Just a day later, another customer called me. It was an incredible order for the organization of the Assembly for Democracy, which was carried out by the National Endowment for Democracy. This event was to be held in 2008, that is, I had 4 years to organize it. The budget of the event was a couple of million dollars. To the event, 650 guests from 150 countries of the world were invited, including the President of Ukraine.

Why Ukraine? Because most guests did not need a visa to visit it. My task was to ensure the safety of participants. All invited participants were fighters for democracy in their countries, for which they were persecuted in their homeland.

LJ: Did you agree?

Ja.M.: Of course, although there were a couple of events held in my background, I had little experience. But there was a zeal, a desire to succeed and to prove that I was good at business. I took this order.

I had met with the Americans, who were going to hold this event. The meeting went well – I knew English, the client fell in love with me – mischievous and young.

I had described all the shortcomings of organizing such a large-scale international event in Ukraine. The client was impressed — no one told him about this. Just for clarification, there were no five-star hotels in Ukraine then, except for the Premier Palace, in which there were no large conference halls. The Hyatt Hotel was to be built only in 2007. And in 2004, there was nothing.

Moreover, the revolution was on; nobody knew what would happen. These guys from America said to me, “You know, in order to take part in the tender for such an event, you have to fix a budget four years in advance. And book hotels, rent halls and find 50 interpreters”. Naturally, I felt the smell of blood, the smell of adventurism and decided to take advantage of this rare opportunity.

In general, I agreed, filed a budget, and we parted. I was sure the event is mine. I was waiting for a week, two, three weeks. No call from them and no clear confirmation.

I decided to call to Washington; I spoke to the answering machine, described all the mutually beneficial conditions, which were surely profitable for them. It is unbelievable but in a few days, they had called me back and said, “We come in a week; let’s sign a contract”.

My call, as they said, actually changed the course of the story

As it turned out, after leaving Ukraine, they had more than six meetings with other companies that were major market operators. And no one submitted a proposal. When they left Ukraine, they thought of holding this global event in Poland. My call, as they said, actually changed the course of the story. As a result, the Assembly for Democracy, four years later, was successfully held in Ukraine.

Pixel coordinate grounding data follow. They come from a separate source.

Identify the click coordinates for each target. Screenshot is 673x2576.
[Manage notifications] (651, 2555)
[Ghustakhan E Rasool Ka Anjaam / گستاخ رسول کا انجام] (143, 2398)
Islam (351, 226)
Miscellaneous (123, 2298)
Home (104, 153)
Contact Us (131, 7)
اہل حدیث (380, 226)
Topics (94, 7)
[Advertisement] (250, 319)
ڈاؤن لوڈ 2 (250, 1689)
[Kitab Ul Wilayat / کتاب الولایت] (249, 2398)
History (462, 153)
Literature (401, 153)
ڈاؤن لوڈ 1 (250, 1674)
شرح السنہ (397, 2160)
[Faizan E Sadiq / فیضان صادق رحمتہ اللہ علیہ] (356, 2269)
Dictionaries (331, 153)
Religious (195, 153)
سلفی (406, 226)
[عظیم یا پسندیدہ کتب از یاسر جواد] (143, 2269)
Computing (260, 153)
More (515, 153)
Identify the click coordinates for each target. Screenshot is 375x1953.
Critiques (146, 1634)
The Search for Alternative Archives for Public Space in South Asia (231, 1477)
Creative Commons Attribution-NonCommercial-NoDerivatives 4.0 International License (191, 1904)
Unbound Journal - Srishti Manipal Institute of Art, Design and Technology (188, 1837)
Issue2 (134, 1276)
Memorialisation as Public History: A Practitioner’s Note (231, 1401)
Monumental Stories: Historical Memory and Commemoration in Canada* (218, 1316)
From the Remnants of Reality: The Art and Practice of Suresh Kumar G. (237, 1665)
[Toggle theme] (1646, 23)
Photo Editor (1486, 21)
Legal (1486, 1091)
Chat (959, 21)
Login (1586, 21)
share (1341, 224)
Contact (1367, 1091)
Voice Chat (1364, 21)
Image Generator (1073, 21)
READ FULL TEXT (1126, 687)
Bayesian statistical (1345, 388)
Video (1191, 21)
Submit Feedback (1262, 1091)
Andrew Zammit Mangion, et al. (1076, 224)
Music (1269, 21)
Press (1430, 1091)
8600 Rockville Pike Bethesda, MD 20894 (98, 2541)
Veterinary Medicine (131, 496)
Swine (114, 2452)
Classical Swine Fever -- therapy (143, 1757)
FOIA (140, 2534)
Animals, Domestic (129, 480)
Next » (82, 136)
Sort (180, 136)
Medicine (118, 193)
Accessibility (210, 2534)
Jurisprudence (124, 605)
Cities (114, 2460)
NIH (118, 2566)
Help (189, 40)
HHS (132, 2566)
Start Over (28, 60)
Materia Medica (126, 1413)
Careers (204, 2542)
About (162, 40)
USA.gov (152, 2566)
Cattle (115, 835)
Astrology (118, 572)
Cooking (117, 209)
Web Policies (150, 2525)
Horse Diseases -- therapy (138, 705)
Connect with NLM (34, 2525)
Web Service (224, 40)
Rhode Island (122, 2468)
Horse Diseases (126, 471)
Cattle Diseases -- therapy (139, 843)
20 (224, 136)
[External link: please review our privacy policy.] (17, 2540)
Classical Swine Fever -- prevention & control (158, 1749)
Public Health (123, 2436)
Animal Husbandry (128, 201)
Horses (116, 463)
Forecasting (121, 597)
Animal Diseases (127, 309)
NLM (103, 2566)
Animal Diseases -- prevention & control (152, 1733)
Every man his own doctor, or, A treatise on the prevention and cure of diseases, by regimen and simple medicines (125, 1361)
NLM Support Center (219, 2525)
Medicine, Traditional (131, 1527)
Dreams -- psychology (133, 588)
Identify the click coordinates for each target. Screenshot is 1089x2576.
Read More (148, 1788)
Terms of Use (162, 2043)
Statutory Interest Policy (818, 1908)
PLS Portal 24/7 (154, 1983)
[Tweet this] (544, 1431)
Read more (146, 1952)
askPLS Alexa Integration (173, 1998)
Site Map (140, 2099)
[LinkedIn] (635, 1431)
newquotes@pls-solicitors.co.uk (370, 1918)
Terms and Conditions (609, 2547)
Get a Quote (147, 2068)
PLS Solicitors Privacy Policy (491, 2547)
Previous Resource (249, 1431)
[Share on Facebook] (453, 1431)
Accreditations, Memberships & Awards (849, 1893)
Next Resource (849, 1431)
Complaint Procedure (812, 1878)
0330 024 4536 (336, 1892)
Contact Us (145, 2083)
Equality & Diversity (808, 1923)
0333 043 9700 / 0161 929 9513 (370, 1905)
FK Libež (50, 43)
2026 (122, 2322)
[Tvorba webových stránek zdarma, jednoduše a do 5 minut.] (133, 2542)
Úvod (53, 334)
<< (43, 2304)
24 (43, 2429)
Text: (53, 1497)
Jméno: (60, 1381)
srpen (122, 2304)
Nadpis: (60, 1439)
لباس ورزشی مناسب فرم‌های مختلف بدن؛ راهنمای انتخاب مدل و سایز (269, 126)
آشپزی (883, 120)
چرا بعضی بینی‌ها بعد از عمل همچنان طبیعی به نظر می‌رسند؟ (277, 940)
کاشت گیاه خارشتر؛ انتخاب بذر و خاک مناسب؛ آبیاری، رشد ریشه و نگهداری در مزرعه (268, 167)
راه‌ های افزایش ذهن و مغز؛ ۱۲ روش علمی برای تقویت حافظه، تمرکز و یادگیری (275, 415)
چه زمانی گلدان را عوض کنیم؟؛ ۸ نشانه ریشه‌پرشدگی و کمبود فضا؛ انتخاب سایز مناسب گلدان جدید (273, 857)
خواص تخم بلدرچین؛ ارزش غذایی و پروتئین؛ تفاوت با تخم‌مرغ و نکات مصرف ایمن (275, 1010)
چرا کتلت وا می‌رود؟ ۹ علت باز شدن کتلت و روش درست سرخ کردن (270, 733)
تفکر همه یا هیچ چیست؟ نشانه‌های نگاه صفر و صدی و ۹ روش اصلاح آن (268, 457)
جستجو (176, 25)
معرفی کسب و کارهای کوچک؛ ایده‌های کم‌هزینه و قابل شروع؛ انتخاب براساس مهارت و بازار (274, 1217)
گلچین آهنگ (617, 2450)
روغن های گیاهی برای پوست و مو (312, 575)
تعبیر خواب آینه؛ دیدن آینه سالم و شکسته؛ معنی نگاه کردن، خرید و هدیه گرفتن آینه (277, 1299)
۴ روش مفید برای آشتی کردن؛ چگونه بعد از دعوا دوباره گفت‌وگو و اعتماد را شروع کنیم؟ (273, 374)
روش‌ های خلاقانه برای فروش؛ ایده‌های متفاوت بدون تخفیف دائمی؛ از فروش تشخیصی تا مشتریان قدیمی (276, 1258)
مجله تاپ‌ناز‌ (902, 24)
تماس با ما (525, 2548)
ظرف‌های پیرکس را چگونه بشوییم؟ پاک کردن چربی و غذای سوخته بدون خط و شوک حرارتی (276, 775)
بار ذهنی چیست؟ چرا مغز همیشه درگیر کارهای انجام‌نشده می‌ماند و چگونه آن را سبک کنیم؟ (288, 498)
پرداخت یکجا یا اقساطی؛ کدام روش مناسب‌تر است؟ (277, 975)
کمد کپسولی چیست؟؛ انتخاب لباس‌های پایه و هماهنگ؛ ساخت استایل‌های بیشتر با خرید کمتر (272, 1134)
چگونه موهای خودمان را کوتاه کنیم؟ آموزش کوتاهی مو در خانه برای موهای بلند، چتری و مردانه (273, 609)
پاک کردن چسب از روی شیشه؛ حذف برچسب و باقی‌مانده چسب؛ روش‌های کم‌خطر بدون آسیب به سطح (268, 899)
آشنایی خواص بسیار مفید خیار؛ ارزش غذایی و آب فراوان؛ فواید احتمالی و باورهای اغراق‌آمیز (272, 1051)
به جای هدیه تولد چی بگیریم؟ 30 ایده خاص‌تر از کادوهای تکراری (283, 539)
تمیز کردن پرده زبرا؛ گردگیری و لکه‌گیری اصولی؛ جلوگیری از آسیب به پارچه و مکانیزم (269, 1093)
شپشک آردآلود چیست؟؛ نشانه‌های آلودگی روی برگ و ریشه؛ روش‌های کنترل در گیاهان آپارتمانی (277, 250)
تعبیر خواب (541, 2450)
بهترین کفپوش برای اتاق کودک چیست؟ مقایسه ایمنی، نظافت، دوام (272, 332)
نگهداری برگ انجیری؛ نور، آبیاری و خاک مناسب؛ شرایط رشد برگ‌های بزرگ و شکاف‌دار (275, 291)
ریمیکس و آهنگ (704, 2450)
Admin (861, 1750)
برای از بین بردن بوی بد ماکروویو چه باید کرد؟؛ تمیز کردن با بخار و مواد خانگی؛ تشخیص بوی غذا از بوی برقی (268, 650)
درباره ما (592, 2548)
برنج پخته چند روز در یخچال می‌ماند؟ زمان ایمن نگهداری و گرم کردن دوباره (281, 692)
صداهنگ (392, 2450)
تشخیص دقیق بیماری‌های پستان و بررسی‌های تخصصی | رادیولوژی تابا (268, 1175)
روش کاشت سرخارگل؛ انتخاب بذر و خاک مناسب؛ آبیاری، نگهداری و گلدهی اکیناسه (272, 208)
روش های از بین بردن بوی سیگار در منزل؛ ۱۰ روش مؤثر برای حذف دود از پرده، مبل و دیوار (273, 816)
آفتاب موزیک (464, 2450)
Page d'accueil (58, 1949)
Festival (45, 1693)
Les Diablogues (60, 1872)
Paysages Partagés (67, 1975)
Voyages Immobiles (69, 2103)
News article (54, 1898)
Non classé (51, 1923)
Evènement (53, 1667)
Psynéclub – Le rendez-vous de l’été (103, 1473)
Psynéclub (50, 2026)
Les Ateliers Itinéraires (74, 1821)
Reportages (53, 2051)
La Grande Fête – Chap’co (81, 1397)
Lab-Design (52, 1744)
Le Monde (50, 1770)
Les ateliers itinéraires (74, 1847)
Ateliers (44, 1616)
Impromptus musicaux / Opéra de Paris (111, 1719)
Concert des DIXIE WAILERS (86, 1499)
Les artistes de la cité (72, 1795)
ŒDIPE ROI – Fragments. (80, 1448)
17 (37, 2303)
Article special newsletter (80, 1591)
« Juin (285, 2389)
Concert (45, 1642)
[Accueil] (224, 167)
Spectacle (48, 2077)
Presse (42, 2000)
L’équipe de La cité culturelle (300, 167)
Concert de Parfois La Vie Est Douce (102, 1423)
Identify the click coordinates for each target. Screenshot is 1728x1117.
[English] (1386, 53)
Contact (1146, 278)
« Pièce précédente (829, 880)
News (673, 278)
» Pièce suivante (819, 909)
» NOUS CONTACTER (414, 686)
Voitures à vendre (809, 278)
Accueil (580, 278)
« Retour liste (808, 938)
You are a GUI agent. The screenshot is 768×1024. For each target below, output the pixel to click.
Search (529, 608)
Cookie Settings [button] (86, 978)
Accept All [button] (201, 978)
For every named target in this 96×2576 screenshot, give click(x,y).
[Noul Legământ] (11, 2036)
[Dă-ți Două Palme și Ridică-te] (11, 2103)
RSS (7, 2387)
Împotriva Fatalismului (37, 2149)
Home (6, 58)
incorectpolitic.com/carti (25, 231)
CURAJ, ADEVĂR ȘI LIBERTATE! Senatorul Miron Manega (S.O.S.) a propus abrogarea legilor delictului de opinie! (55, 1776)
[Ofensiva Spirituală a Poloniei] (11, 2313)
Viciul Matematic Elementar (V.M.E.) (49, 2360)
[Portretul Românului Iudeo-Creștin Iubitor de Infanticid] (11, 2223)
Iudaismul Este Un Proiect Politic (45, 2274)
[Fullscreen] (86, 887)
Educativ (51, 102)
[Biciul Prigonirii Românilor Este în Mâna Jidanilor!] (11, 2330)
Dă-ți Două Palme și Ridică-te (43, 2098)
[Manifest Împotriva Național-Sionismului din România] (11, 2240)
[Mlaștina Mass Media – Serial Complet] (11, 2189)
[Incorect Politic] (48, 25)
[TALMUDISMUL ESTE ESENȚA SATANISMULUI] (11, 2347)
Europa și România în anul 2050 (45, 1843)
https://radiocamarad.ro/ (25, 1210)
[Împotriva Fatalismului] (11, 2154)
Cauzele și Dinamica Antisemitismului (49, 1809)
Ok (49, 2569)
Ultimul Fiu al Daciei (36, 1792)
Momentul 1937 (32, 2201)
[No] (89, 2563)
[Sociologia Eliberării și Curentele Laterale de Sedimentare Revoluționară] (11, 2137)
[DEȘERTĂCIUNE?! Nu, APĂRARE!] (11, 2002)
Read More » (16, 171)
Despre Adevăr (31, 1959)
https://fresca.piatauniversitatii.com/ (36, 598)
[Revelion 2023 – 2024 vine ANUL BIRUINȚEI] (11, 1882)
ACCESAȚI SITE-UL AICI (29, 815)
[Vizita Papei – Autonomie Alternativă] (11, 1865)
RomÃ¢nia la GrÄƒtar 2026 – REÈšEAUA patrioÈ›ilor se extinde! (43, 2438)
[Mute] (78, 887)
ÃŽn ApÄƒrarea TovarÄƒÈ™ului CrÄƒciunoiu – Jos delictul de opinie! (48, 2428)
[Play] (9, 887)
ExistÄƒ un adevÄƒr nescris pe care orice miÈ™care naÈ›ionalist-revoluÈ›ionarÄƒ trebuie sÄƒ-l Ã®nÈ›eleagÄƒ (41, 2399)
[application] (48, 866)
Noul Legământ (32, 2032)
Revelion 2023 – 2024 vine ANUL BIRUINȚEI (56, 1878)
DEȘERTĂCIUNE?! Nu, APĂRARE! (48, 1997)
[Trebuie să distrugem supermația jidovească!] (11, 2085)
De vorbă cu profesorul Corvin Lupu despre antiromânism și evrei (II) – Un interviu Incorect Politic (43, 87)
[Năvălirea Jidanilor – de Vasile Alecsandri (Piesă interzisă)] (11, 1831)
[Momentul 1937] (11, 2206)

LJ: It is hard to imagine a four-year preparation for a project.

Ya.M.: These four years were just like hell for me, to be honest. The quality of services in Ukraine was very low. For example, I had to find 50 interpreters for six or seven languages, and a few of them were to be Arabic-Ukrainian. There were only a couple of such people in Ukraine. My translation partners went to the department of linguistics at the university and agreed that during four years they would have educated Arabic-Ukrainian interpreters.

I remember, I was waking up and thinking, “God, what if these students do not learn the language, what will happen to my conference at all?” But in the end, the conference was over. During these four years, because I started to receive money for the event since 2004, I managed to establish a full-fledged business.

I remember, I was waking up and thinking, “God, what if these students do not learn the language, what will happen to my conference at all?”

I received money in hryvnia, and the budget was fixed in dollars. At that time, remember, in 2004, a revolution broke out in our country, and in 2008 the crisis was approaching. I, of course, did not know how to keep this money for 4 years. We had to live on something.

As a result, I found myself in such conditions that I could not fail to do business. And I did it. In 2004, we had about 8 events, and in 2008, more than two hundred. When the Assembly ended, I realized that I had already a serious experience, a real company, and a trained staff.

LJ: How did you pick up your team? These people should be very agile, kind of universal soldiers, because the organization of events, I think, is a challenging job.

Ya.M.: The profession of an event manager is one of the three most stressful in the world and, believe me, this is true. There are many jokes that event management is like riding a burning bike when you yourself and everything around is ablaze.

Our team has been formed for fifteen years. Among the 70 full-time employees, we have the backbone of people, top managers who actually manage the company. I currently own the company. Board of Directors manages the company, which includes people who have worked in the company for more than five years. Several people have been with me since the foundation of the company. My brother today is the main leader of the company.

In addition to 70 people on the staff, there are freelancers, such as decorators, project managers. If an event is large, we can attract up to 200 freelancers.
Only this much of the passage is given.